Al direttore - Solo una breve nota a margine del bel racconto di Francesca d’Aloja su Nikola Tesla, apparso sul Foglio weekend 31 luglio-1° agosto scorsi. L’inventore visionario si conferma una figura geniale, poco interessata agli straordinari guadagni derivanti dalle sue invenzioni nel campo della nascente scienza elettrotecnica ma molto attento al benessere e al progresso che queste avrebbero potuto produrre per il genere umano. Il merito dell’invenzione del motore elettrico a corrente alternata, tuttavia, spetta al piemontese Galileo Ferraris che, sebbene membro della Regia Accademia delle Scienze di Torino del cui Ufficio brevetti era all’epoca responsabile, non volle mai brevettare il suo motore, definendosi “professore e non industriale” e soprattutto ritenendo che le “invenzioni debbano essere messe a disposizione di tutti per il bene dell’umanità”. Nel 1881 Ferraris con i suoi trasformatori, perfezionati dal francese Lucien Gaulard, completa fra Torino e Lanzo la prima linea elettrica in corrente alternata, e nel 1885 realizza il campo magnetico rotante che gli permette di costruire il primo motore asincrono a corrente alternata.

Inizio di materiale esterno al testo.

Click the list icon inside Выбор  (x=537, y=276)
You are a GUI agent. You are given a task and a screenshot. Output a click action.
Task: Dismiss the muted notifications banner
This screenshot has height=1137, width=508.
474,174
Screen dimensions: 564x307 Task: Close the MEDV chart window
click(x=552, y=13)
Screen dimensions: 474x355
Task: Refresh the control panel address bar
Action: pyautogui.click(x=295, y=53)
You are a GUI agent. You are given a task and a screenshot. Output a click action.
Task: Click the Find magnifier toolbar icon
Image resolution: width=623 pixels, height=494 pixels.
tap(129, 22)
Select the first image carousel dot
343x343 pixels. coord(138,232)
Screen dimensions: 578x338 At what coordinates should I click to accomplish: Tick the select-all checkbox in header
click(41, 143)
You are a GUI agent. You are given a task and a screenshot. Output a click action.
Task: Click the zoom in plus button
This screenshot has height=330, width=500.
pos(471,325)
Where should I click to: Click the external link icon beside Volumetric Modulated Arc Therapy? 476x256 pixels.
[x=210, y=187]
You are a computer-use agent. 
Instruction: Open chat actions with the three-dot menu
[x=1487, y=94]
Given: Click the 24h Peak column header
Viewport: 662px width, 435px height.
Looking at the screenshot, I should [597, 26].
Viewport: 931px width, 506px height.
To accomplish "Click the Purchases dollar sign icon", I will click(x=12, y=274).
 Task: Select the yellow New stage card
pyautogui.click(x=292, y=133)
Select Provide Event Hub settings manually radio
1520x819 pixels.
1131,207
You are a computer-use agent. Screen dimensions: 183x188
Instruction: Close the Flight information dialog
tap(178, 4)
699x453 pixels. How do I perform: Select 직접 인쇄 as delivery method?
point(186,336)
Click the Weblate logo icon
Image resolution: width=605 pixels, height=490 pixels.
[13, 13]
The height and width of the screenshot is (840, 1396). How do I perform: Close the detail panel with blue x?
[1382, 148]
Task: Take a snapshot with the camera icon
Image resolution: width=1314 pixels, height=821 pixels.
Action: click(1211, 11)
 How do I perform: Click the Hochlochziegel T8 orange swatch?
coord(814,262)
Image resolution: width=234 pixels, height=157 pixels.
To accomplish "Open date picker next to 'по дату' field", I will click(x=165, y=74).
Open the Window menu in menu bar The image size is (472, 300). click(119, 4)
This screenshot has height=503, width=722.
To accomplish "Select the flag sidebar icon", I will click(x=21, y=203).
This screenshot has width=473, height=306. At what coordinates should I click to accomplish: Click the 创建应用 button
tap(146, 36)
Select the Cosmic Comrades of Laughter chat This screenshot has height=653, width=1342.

I risultati dei suoi esperimenti vengono pubblicati con qualche ritardo negli Atti dell’Accademia delle Scienze di Torino nel 1888. 43 giorni dopo, nel maggio 1888, Tesla, a conoscenza degli esperimenti e dell’articolo di Ferraris, insieme a Westinghouse, deposita cinque brevetti tra cui uno sul motore asincrono a corrente alternata. Il resto è storia. Insomma, solo per ricordare che il neonato Regno d’Italia ebbe anche lui un suo Tesla, forse ancor più Tesla di Tesla. Un caro saluto.
Cesare Buzzi Ferraris
Al direttore - Caro direttore, una considerazione a complemento di quanto scrive Yoram Gutgeld. Se è vero che nulla sappiamo degli effetti a lungo termine del vaccino, è altrettanto vero che nulla sappiamo degli effetti a lungo termine del virus sulle persone che ne sono venute a contatto. Considerando che il virus è un’entità estremamente più complessa del vaccino, tanto da essere capace di autoreplicarsi e di interferire anche con il sistema nervoso, facendo perdere gusto e odorato, e produce effetti nel breve periodo infinitamente più gravi del vaccino, direi che, anche dal punto di vista di ipotetici effetti a lungo termine, il vaccino sia di gran lunga preferibile al virus.